# How to develop Fe?



## Little Cloud (Jan 12, 2013)

ScarlettHayden said:


> Something that just came to me. I usually only tend to go to social events when it sounds interesting enough to me, or if I feel like it. Would a dom/aux Fe user be more likely to go to social events even if they don't feel like it, for the sake of group harmony? That sounds exhausting..


No necessarily. At least I don't act in that way. I go to social events just if I want to. 
I suggest you to not force you too much, or that would block your genuine desire to develop your Fe. 
Anyway here are some advices to develop your Fe. As a dominant Fe I do these actions many times in every day, sometimes without being aware of them because they comes pretty natural to me.

Try to understand other's emotions and feelings and if they need to be supported, support them, or at least act in a way that respect their emotions\feelings. 
Smile more to others, especially to people that you love. Show your appreciation by words or gestures.
Share your emotions\feelings and propound others to do the same. Ask them:" How are you?" and listen them very carefully.
Try to be expressive.

I think it could help you too a general description of how Fe acts in me:
Fe is generally linked to others' needs and feelings. I'm always linked to others moods, feelings and needs, I'm, usually, so able to recognize them that I can't no ignore them, also because I'm a very sensible person.

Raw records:

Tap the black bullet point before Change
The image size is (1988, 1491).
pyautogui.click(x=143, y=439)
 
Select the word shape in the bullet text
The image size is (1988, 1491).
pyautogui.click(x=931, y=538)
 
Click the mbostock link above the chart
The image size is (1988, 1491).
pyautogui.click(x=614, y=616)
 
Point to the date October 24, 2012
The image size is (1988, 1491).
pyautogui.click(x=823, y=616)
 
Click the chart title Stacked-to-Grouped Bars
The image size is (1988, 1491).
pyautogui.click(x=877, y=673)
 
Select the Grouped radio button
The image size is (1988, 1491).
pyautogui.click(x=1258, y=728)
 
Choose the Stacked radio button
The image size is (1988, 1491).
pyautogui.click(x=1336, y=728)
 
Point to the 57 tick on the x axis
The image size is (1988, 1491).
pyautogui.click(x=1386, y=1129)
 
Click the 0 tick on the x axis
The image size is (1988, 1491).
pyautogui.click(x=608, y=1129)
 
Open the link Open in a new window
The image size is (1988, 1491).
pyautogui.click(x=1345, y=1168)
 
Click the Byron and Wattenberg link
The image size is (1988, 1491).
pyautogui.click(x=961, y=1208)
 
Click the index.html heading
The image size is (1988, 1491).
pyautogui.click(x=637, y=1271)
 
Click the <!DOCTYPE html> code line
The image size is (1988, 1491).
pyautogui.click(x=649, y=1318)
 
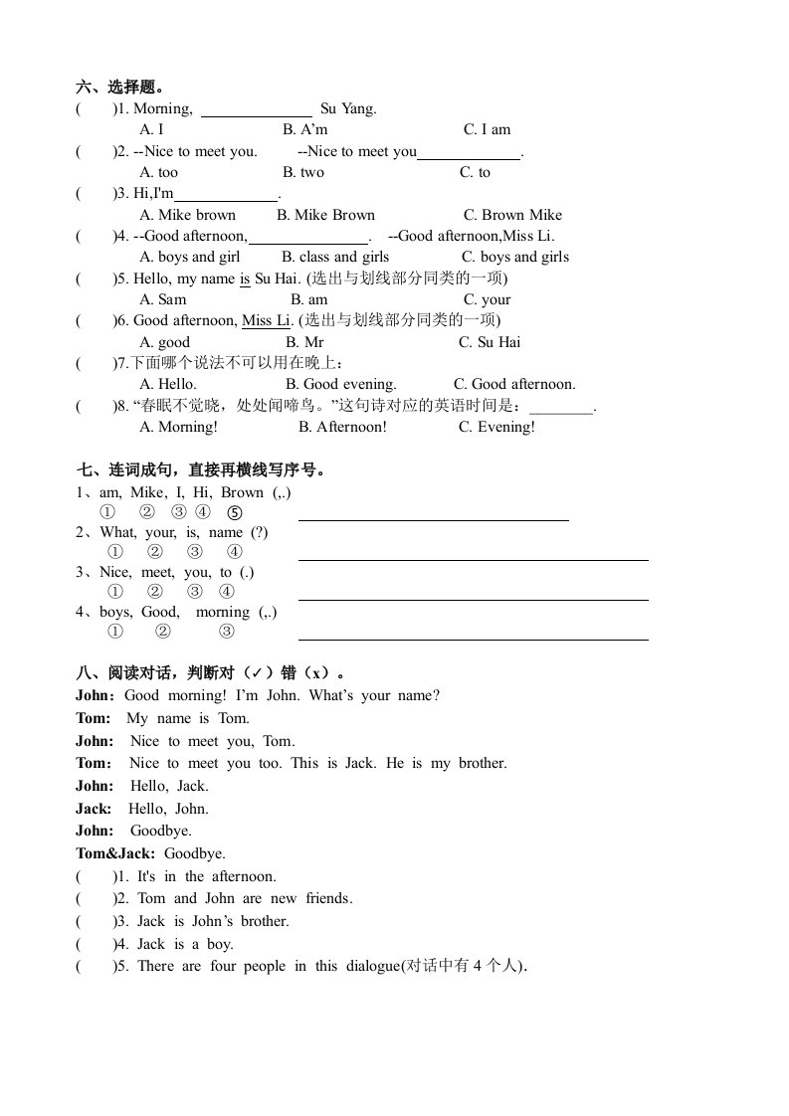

▸ PROBLEMS TO SOLVE:
1. Reproduce verbatim the passage of the forum thread on developing Fe from "No necessarily. At" to "to be expressive.".
2. Answer the following questions using the forum thread on developing Fe.
(a) When does the dominant Fe user who replies say they go to social events?
(b) What question does the reply recommend asking others?
(c) According to the reply, what is Fe generally linked to?
3. Continue the forum thread on developing Fe from the point at which it stops.

▸ ANSWERS:
1.
No necessarily. At least I don't act in that way. I go to social events just if I want to. 
I suggest you to not force you too much, or that would block your genuine desire to develop your Fe. 
Anyway here are some advices to develop your Fe. As a dominant Fe I do these actions many times in every day, sometimes without being aware of them because they comes pretty natural to me.

Try to understand other's emotions and feelings and if they need to be supported, support them, or at least act in a way that respect their emotions\feelings. 
Smile more to others, especially to people that you love. Show your appreciation by words or gestures.
Share your emotions\feelings and propound others to do the same. Ask them:" How are you?" and listen them very carefully.
Try to be expressive.

2.
(a) Only if they want to.
(b) "How are you?"
(c) Others' needs and feelings.

3.
Fe makes me very interested in knowing other people and to connect with them. When I see a person that is crying I can't stop myself to start seeing if someone is near that person and he\she's taking care of him\her. 
When I call someone, Fe makes me understand, instantly, if the other person is happy, sad, bored, angry, tired etc and if the person is not serene or happy I feel the need to sustain him\her and help him\her as I can.


----------



## Mammon (Jul 12, 2012)

For me Fe is personalizing 3rd parties needs and feelings as if my own. Meaning I will feel strongly about:

People being mistreated
Unjustice upon others
Egoism at the expense of others
People being insulted for no good reason
People picked on
People feeling unwelcome
People being disrespected
etc
etc

All of these when I see them happening I get angry, sad, etc. I do not like this upon my own thus I won't allow any of this. This happens automatic ofcourse. Fe being my aux it just is. As do people helping others make me happy. Why? Because I care.


----------



## ScarlettHayden (Jun 8, 2012)

I see there's a few answers here about making sure people aren't mistreated, don't feel left out ect. I would say I feel these things in the sense of justice, but I don't necesssarily care about it enough to actually do anything about it. Like in the same way I think the government is corrupt, but don't feel like it's personally siginificant enough for me to get involved in politics and change the system. 

But I'll take a note of that and act on my inbuilt sense of justice more to make sure things stay fair in a group setting rather than just caring about whether it applies to me or not. That way I wont be exhausting myself by trying to be someone I'm not.

The thing is, I can only understand what people are feeling, I'm not really capable of actually feeling what they are feeling unless they're close to me. Will actively working on this more help more with that?


----------



## Little Cloud (Jan 12, 2013)

ScarlettHayden said:


> The thing is, I can only understand what people are feeling, I'm not really capable of actually feeling what they are feeling unless they're close to me. Will actively working on this more help more with that?


Just if you want it, and just when you want it.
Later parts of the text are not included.